** Opening Information provided block **

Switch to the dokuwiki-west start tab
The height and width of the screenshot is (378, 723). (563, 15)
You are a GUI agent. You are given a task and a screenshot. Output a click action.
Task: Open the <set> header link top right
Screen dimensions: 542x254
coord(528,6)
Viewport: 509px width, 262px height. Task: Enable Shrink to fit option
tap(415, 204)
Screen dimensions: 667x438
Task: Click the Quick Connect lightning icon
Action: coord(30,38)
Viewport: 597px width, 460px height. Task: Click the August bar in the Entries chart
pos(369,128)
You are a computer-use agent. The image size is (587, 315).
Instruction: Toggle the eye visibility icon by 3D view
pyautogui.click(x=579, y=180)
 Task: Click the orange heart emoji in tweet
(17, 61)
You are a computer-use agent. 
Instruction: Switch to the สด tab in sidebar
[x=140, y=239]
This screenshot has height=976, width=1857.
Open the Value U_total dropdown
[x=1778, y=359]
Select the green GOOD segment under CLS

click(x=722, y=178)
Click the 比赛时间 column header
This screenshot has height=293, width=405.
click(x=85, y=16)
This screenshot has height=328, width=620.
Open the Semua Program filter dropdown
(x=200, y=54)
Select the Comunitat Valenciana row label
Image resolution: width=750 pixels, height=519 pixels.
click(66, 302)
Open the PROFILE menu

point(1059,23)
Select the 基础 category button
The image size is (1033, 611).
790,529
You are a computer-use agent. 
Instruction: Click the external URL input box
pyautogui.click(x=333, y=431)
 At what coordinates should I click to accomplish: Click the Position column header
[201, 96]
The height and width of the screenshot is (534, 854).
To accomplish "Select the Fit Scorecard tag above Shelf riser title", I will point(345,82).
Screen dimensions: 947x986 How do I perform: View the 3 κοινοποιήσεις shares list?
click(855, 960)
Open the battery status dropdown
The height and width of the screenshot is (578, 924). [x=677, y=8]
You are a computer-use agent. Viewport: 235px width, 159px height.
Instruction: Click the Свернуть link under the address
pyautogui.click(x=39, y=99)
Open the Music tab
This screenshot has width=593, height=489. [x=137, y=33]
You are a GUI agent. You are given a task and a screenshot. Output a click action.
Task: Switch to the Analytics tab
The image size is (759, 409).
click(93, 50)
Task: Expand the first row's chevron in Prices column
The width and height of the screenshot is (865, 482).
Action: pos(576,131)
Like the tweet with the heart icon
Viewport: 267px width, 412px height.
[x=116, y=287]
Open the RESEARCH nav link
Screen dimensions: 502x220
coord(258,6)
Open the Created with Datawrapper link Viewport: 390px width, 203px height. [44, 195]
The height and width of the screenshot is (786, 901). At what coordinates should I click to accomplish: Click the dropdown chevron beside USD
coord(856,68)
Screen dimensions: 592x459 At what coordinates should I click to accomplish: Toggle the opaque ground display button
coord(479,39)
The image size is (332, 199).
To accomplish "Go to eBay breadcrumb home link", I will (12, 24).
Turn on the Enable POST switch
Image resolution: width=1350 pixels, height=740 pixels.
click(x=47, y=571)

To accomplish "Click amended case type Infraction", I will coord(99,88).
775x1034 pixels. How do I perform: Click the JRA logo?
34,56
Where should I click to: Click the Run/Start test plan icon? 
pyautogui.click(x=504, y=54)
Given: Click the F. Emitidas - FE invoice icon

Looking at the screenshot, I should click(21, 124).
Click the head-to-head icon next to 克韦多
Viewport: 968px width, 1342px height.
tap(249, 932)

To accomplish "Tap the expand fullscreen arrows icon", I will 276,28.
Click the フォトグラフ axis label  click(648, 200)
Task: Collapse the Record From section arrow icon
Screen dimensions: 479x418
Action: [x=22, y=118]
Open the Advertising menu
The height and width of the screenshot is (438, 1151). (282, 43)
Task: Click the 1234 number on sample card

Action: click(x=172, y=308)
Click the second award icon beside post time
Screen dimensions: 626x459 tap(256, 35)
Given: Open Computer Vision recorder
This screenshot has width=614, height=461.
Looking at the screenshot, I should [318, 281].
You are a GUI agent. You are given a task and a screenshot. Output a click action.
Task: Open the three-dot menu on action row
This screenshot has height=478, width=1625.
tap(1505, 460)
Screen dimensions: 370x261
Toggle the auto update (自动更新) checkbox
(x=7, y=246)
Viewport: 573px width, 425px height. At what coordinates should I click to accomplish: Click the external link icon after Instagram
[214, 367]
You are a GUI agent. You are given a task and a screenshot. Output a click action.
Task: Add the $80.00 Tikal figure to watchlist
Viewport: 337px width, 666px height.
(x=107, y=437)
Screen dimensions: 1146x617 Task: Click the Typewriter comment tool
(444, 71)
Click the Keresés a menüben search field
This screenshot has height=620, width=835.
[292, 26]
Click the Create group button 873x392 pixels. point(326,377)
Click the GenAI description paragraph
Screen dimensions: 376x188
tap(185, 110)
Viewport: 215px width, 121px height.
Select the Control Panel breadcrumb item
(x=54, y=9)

** Closing Information provided block **

Please copy the lines in the records above between the one holding "Select the Comunitat Valenciana row label" and the one holding "The height and width of the screenshot is (534, 854).", inclusive, exactly and with no other line.

▸ Your response:
Select the Comunitat Valenciana row label
Image resolution: width=750 pixels, height=519 pixels.
click(66, 302)
Open the PROFILE menu

point(1059,23)
Select the 基础 category button
The image size is (1033, 611).
790,529
You are a computer-use agent. 
Instruction: Click the external URL input box
pyautogui.click(x=333, y=431)
 At what coordinates should I click to accomplish: Click the Position column header
[201, 96]
The height and width of the screenshot is (534, 854).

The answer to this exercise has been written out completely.